To specify a region which is not cached (or at least a "write-through" policy), so that DMA can see what the MCU has written as new "instructions".
For my understanding: at least the DMA descriptors for the ETH have to sit in an "un-cached" (at least "write-through") region. Here is the MPU config used for: specify the "cache behavior" (for a region).
It can be also the case for the transfer buffers: when ETH DMA and MCU want to access the "latest" data in memory - the memory region might be needed to be excluded from the entire cached RAM.
Configuring regions as "un-cached" via MPU saves a lot of function calls, e.g. clear or invalidate the MCU cache.

Without MPU configured, the entire RAM can be (is!) enabled for DCache. The MPU regions define now an exception as: "this region has a different cache policy, or even this region is never cached."

Otherwise, the DMA (not being aware of MCU caches) and the MCU (with using DCache) would never be "up-to-date" (not in sync, not cache coherent between MCU and DMA as "two different master cores").

So, in case of LwIP, the MPU is mainly configured to "control" the cache functionality, esp. to "disable" a region as a cached region. Otherwise, MCU and DMA would not "understand" each other, because MCU "looks through" its DCache but ETH DMA just directly on memories (and the content can be not (yet) updated properly).

Suggestion:
compare the MPU regions with some __attribute__ used in LwIP stack (to use a dedicated piece of memory), the linker script, where also sections are defined, e.g. where the ETH DMA should have its descriptors, or where the ETH transfer buffers are located. All is "cross-connected": you should find somewhere else a "reservation" of specific memory regions and locations which are reflected also on the MPU region definitions (start addresses and size, plus cache policy).
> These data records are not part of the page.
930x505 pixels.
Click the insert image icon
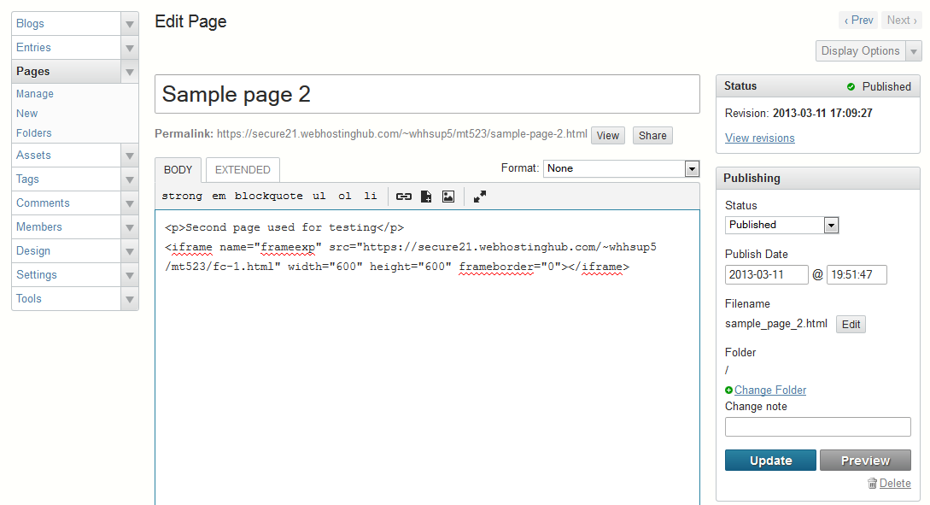pyautogui.click(x=448, y=197)
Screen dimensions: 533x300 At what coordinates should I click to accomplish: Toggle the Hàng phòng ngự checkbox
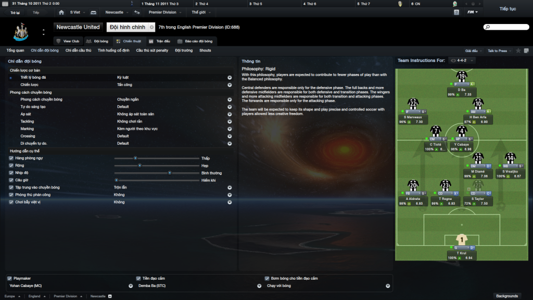[11, 158]

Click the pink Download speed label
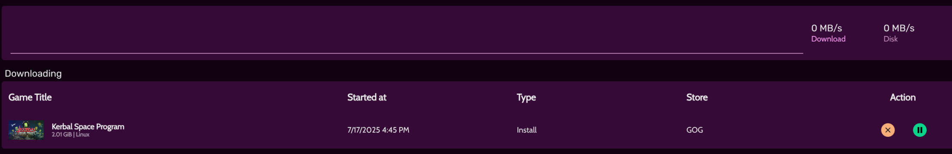tap(828, 39)
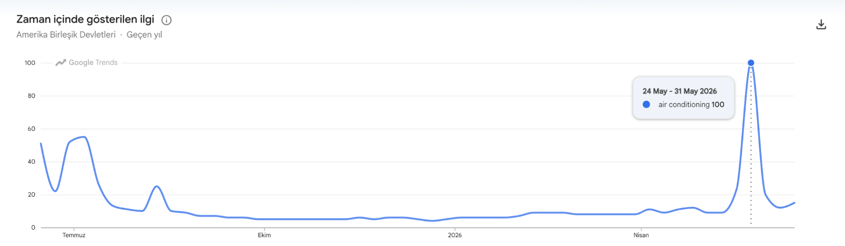
Task: Select the Ekim label on the time axis
Action: pyautogui.click(x=264, y=235)
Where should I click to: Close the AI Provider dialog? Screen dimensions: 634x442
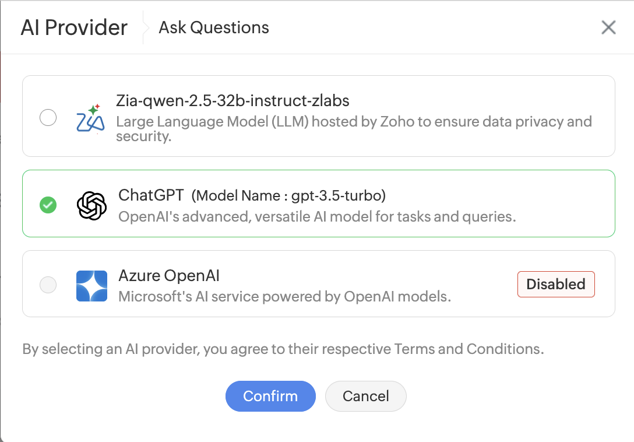tap(608, 27)
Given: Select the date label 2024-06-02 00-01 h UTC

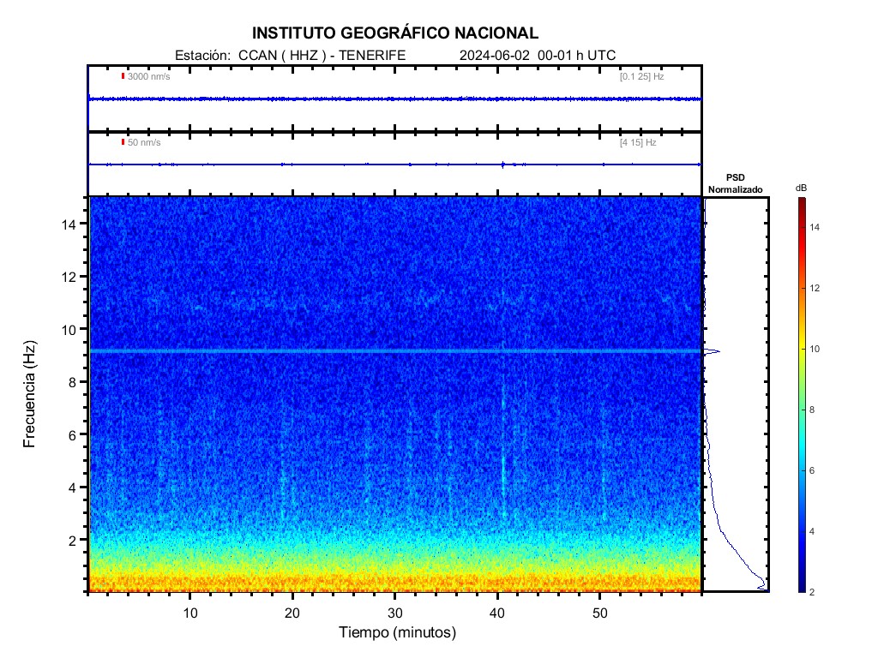Looking at the screenshot, I should [537, 53].
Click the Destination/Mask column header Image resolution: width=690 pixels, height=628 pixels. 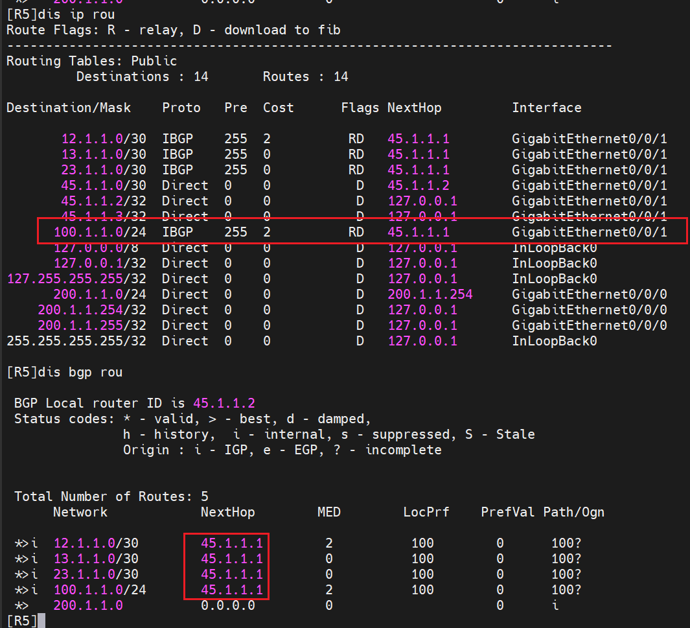69,108
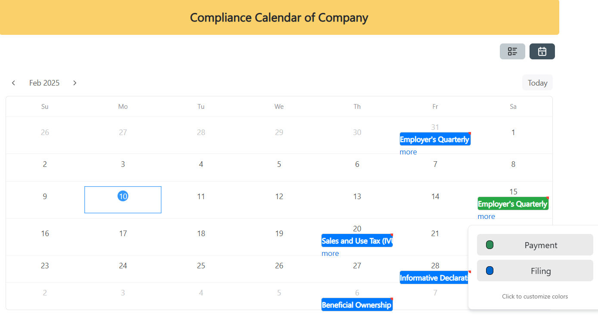The width and height of the screenshot is (598, 326).
Task: Expand more events on February 15
Action: 486,216
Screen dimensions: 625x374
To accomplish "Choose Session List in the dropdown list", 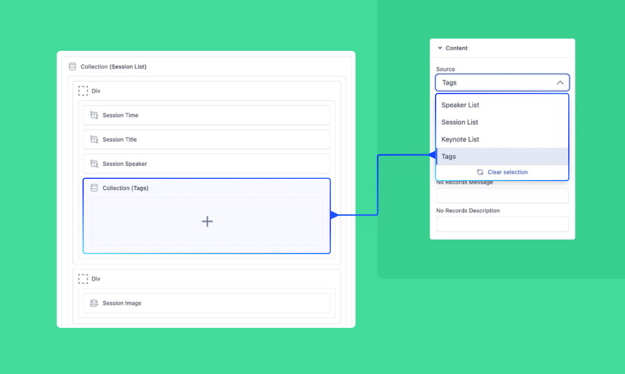I will (460, 122).
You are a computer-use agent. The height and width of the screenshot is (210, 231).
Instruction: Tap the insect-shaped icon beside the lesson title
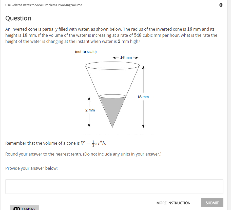pyautogui.click(x=221, y=5)
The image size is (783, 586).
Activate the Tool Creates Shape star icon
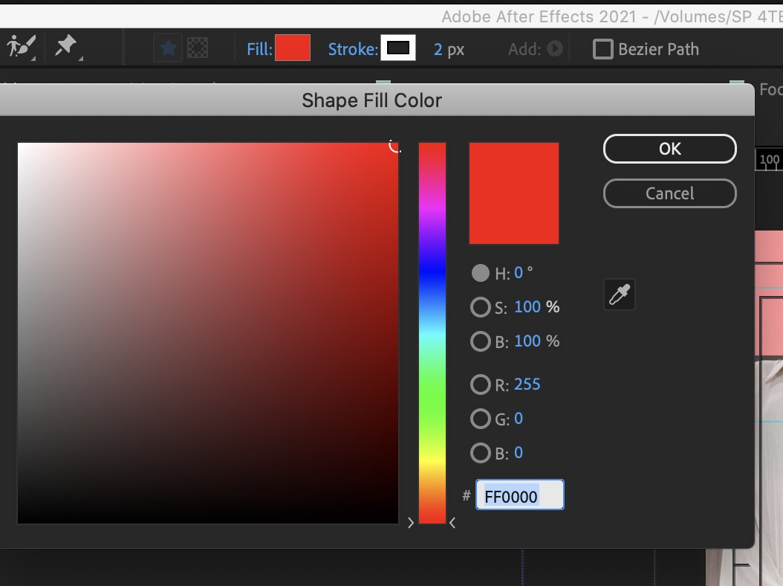click(x=168, y=48)
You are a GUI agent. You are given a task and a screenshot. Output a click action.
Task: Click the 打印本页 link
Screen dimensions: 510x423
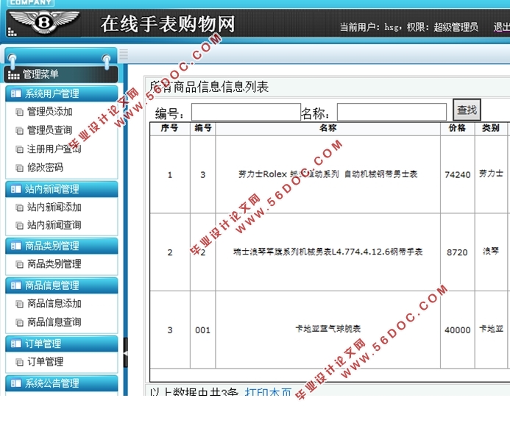pyautogui.click(x=268, y=393)
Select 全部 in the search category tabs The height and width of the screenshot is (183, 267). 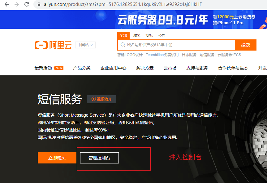point(123,35)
All must be matching: changing just one config will break all: source code (e.g. with __attribute__ to specify on which memory address), linker script (see sections for DMA descriptors, buffers) as well as the MPU region config must match.

tjaekel · ‎2024-01-30

this threads talks about the MPU config as well:

Nucleo-h743zi2 Ethernet Ping issue - STMicroelectronics Community

eduardo_reis · ‎2024-02-16

Hello @Pavel A.

Could you help me to understand this part?

@Pavel A. wrote:
The region #0 is common ST recommendation for any project on STM32H7, to avoid unwanted access to address ranges of external memories, when these memories are not present. This region covers the whole 4GB space, with 4 "holes" punched (0b10000111) where are internal memories and peripheral registers. The same is also applicable to STM32F7.

After watching this video on MPU Sub-Region setting, my understanding is that the 4GB memory region is divided into 8 parts of size 0x20`000`000, hence Region #0 protects [0x20`000`000 - 0x9F`FFF`FFF]

From the RM0468, that seems to prevent access (ALL ACCESS NOT PERMITED) to many if not all peripherals. What is the point of this? USART and TIMs are part of my application.

I know this Region #0 recommendation works, since it is also part of many sample codes. But there is something I am missing to fully get it.

Cheers,

Eduardo.

eduardo_reis · ‎2024-02-16

Hello @tjaekel, thank you so much for your extensive answer. It was very much appreciated and clarifying.

I will follow the suggestions and see if I can solve the underlying problem I had behind this question.

Cheers, and thank you.

Eduardo.

Pavel A. · ‎2024-02-16

@eduardo_reis Yes, MPU regions can be divided to 8 parts (if size of the region > 256 bytes). Each 1/8 th part can be turned into a hole that peeks into underlying region - which in case of the region #0 is hardware-defined. Bit with value 1 means a hole in correspondent 1/8 part. A hole means that the MPU region does not "catch" access to that address range but passes it through to previous region. The holes in the 4GB region #0 are from 0x00000000 to 0x5FFFFFFF which covers internal memories and periphs, and 0xE0000000 to FFFFFFFF which covers the ARM defined registers (not shown on your pictures). So all the UARTs and TIMs remain accessible.

Sorry if this is hard to grasp. That's what it is.